Neuromorphic computers — chips modeled after biological neural networks, using electrical spikes rather than continuous voltages — were designed for pattern recognition: image classification, sensory processing, the tasks that brains do obviously well. Brad Theilman and Brad Aimone at Sandia National Laboratories demonstrated that these same chips can solve partial differential equations, the mathematical backbone of weather forecasting, fluid dynamics, and nuclear simulations. Their algorithm maps PDE solving onto spiking neural network hardware. The neuromorphic hardware accomplishes this using a fraction of the energy that conventional supercomputers require. As the researchers noted: “You can solve real physics problems with brain-like computation.
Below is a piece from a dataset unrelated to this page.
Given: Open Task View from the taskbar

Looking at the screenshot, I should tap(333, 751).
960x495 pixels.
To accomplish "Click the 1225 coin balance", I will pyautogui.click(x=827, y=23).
That's something you wouldn't expect.”
The structural observation: the hardware could always do this. Spiking neural networks have the computational properties needed to solve PDEs — their distributed, parallel, nonlinear dynamics are a natural substrate for the kind of computation that PDEs describe. But nobody tested it because the category — “brain-like” — carried an implicit capability boundary. Brain-like hardware was for brain-like tasks: perception, classification, approximate inference. Mathematical computation was for conventional hardware: precise, sequential, deterministic. The boundary wasn't in the hardware. It was in the assumption about what the hardware was for.
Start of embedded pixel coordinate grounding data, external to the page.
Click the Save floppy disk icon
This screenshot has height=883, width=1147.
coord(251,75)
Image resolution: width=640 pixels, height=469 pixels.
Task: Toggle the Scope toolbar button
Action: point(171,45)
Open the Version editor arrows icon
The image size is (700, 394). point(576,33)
The deeper point: a category that accurately describes a system's origin or design intent can suppress discovery of the system's actual capabilities. Neuromorphic chips were designed to mimic brains. That description was accurate. But “designed to mimic brains” was heard as “limited to brain-like tasks,” and the limitation lived in the hearing, not in the silicon. The capability was present from the beginning. What was absent was the question.